▸ Data listing:
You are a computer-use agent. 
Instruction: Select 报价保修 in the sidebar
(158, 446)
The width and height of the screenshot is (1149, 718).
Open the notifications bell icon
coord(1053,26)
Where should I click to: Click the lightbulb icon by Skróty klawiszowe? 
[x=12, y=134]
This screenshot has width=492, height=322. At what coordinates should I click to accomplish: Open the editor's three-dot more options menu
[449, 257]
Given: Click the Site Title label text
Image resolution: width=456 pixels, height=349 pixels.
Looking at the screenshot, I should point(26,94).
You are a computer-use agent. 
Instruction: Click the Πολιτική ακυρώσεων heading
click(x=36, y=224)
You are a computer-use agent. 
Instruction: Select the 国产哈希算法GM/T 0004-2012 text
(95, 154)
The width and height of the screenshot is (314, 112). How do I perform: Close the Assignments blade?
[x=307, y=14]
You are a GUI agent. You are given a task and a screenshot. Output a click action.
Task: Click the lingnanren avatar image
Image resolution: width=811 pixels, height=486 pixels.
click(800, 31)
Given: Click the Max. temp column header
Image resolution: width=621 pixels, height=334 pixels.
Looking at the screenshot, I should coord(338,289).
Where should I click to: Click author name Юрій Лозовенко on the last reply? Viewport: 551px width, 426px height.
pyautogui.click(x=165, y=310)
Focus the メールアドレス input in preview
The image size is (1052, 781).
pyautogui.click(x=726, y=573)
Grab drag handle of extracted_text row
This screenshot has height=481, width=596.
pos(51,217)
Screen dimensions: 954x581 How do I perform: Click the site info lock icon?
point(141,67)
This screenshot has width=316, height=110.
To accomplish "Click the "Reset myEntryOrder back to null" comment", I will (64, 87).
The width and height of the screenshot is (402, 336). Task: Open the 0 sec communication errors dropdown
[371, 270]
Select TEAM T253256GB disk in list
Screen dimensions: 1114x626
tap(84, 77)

▸ Your assignment:
Restate exactly, and only, every line from the one that contains "Where should I click to: Click author" through the last line of the records.

▸ Result of the task:
Where should I click to: Click author name Юрій Лозовенко on the last reply? Viewport: 551px width, 426px height.
pyautogui.click(x=165, y=310)
Focus the メールアドレス input in preview
The image size is (1052, 781).
pyautogui.click(x=726, y=573)
Grab drag handle of extracted_text row
This screenshot has height=481, width=596.
pos(51,217)
Screen dimensions: 954x581 How do I perform: Click the site info lock icon?
point(141,67)
This screenshot has width=316, height=110.
To accomplish "Click the "Reset myEntryOrder back to null" comment", I will (64, 87).
The width and height of the screenshot is (402, 336). Task: Open the 0 sec communication errors dropdown
[371, 270]
Select TEAM T253256GB disk in list
Screen dimensions: 1114x626
tap(84, 77)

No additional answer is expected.